Public psychatric hospital in Addis Ababa, Ethiopia

Amanuel Mental Specialized Hospital (Amharic: አማኑኤል የአእምሮ ስፔሻላይዝድ ሆስፒታል; AMSH) is a public psychiatric hospital in Ethiopia established in 1937, during Italian occupation. It is located in Addis Ababa's Addis Ketema Sub-city, Kebele 08.

Amanuel Mental Specialized Hospital has received 60,000 to 120,000 patients annually, accommodating 500-600 patients daily, more than 400 are outpatients.

== Background ==
Amanuel Mental Specialized Hospital was established in 1937 as a general hospital. It was established during Italian occupation in and shortly transferred to psychiatric hospital. The hospital is the only specialized mental health hospital in Ethiopia that operates approximately 240 to 361 beds across multiple wards, serving over 60,000 to 120,000 patients annually. It accommodates 500-600 patients daily, more than 400 are outpatients.
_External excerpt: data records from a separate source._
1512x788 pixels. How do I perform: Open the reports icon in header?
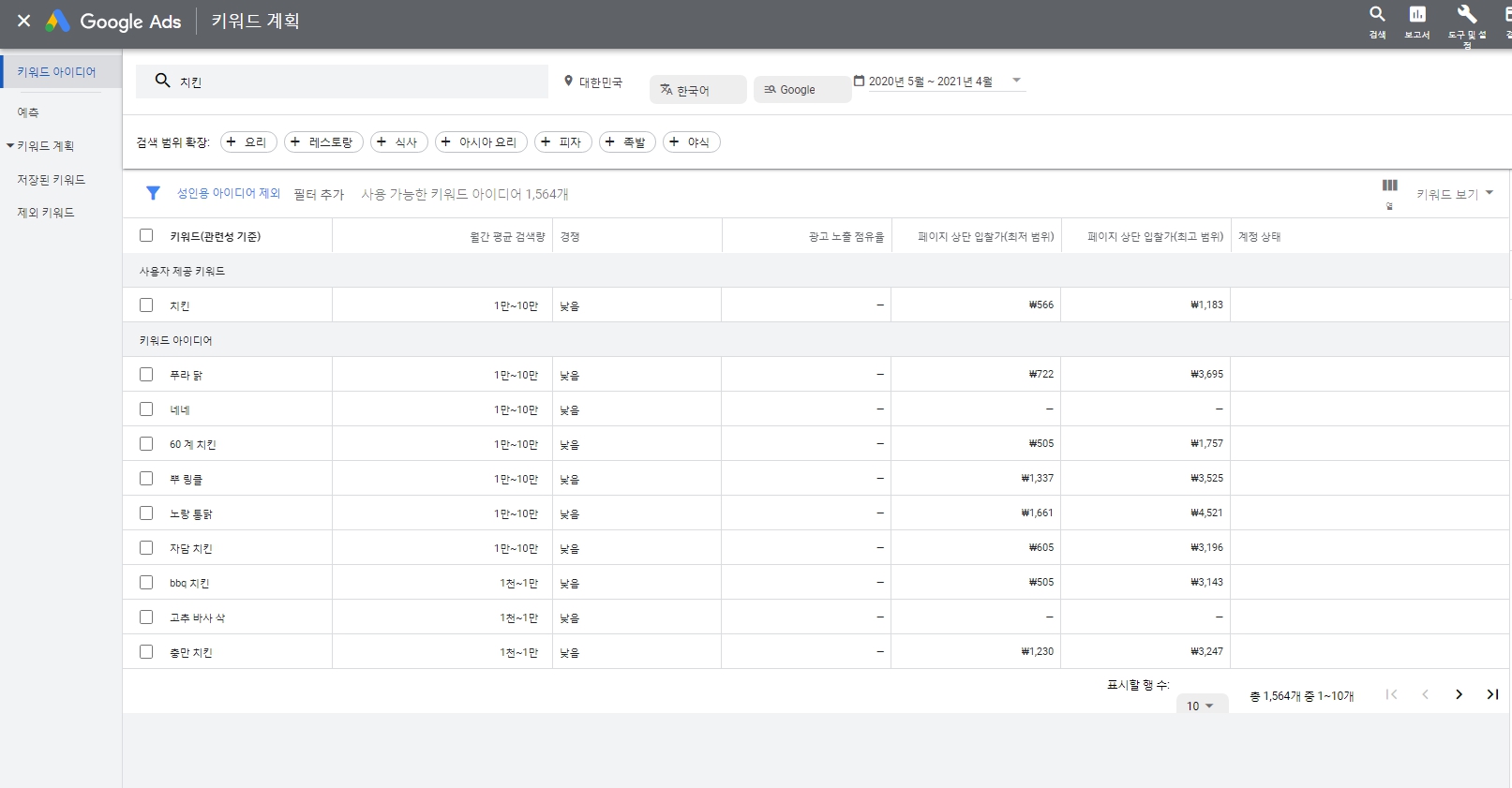(1417, 14)
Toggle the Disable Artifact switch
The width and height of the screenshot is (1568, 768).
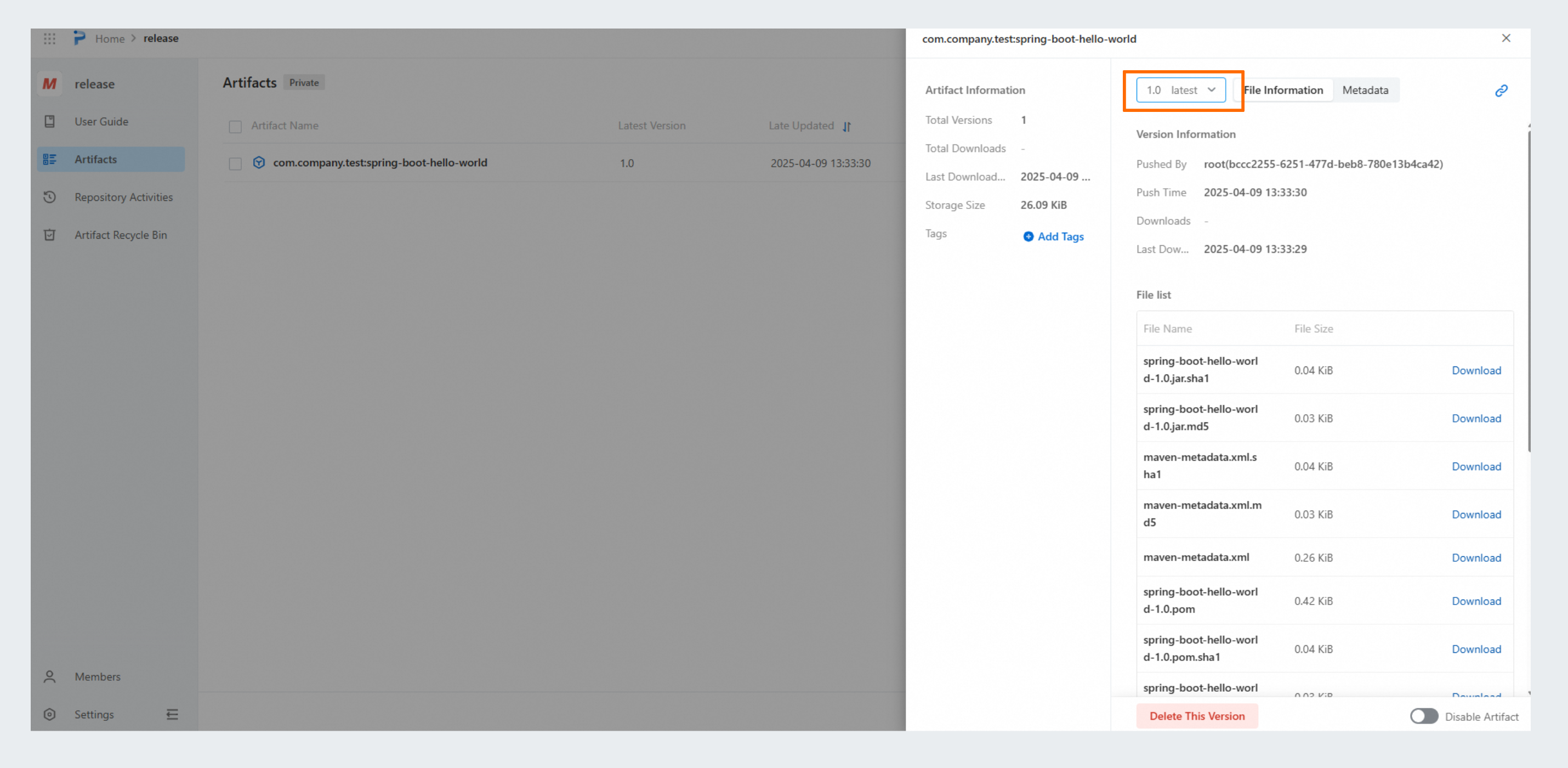tap(1424, 716)
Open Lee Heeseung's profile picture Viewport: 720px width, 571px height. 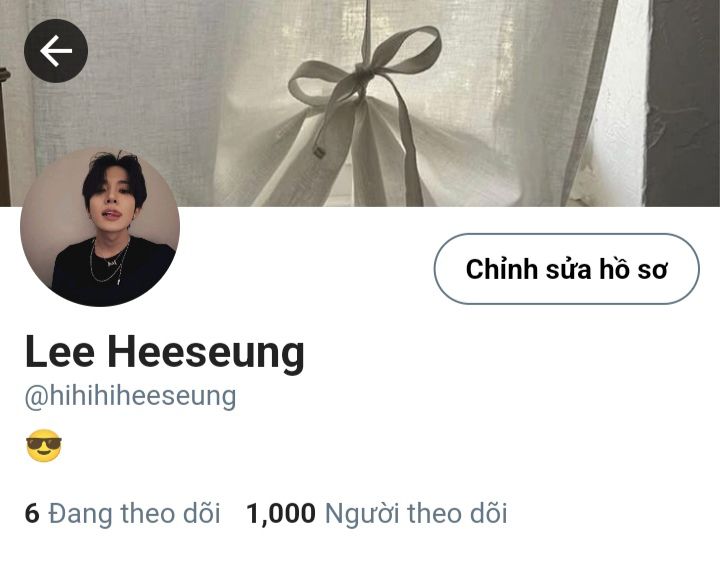[x=100, y=227]
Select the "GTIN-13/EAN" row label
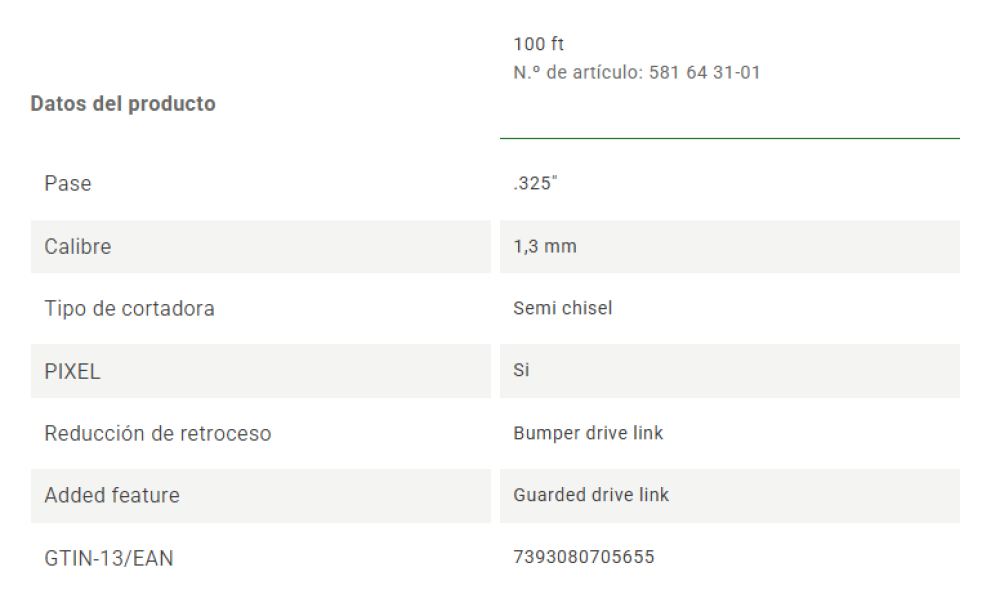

Amanuel Mental Specialized Hospital provides comprehensive mental health services, inpatient care and outpatient services with 17 departments and emergency care. The hospital hugely invested in expansion in every places in Addis Ababa, including the Eka Kotebe General Hospital, which was inaugurated in October 2019. The hospital main quarter is located in Addis Ketema Sub-city, Kebele 08.